Zrośnięte głowami bliźnięta syjamskie mają tylko 60 proc. szans nawet na przeżycie porodu. Operacje rozdzielania takich dzieci też są szczególnie ryzykowne. A w tym przypadku wydawało się, że tylko cud może uratować bliźniaczki syjamskie z Pakistanu. Roczne Minal i Mirha były mocno zrośnięte głowami - wyglądały wręcz tak, jakby głowa była tylko jedna. Mimo to chirurgom udało się rozdzielić dziewczynki. Dokonali tego w Turcji najlepsi lekarze z Wielkiej Brytanii, specjalizujący się w tego rodzaju operacjach. 14-godzinny zabieg miał miejsce w klinice Ankara Bilkent City Hospital 19 lipca. Teraz, gdy niebezpieczeństwo dla małych pacjentek minęło, ogłoszono sukces operacji. Przeprowadził ją zespół pod kierunkiem prof. Noor ul Owase Jeelaniego, pediatry neurochirurga z londyńskiego Great Ormond Street Hospital.
„Dochodzą do siebie znakomicie, naprawdę wspaniale. Powinny być w stanie wrócić do Pakistanu za kilka tygodni”

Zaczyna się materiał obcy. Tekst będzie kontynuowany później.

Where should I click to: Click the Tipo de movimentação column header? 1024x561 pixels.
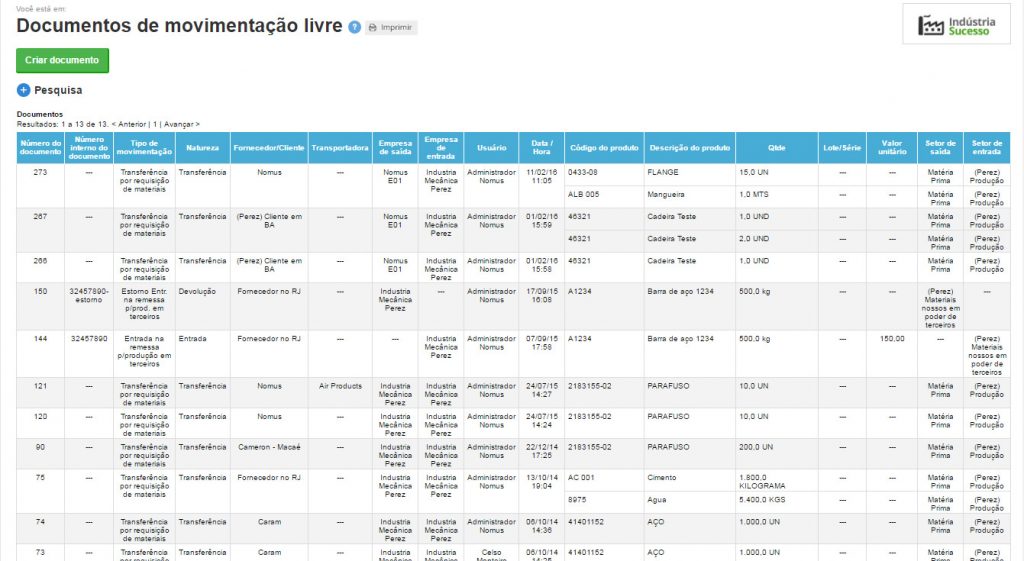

Same przygotowania do operacji trwały trzy miesiące. Zastosowano między innymi tak zwaną technologię mieszanej rzeczywistości (MR). „Użyliśmy specjalnych gogli, aby oglądać obrazy mózgu i naczyń krwionośnych nałożone na głowę dziecka podczas operacji” – wyjaśnił prof. Jeelani w "Evening Standard". Zadanie medyków było wyjątkowo ryzykowne, bo dziewczynki miały wspólne ważne naczynia krwionośne i tkankę mózgową. Wszystko zakończyło się powodzeniem. „Dochodzą do siebie znakomicie, naprawdę wspaniale” — powiedział o bliźniaczkach profesor Jeelani w Sky News. „Powinny być w stanie wrócić do Pakistanu za kilka tygodni” - dodał. Z powrotu córek do domu cieszą się ich ojciec Rehan Ali i matka Nazia Parveen. Pozowali do zdjęć, trzymając po jednym dziecku w ramionach. Bliźnięta syjamskie występują raz na 60 tys. urodzeń. Tylko 5 proc. spośród bliźniaków syjamskich to dzieci zrośnięte głowami.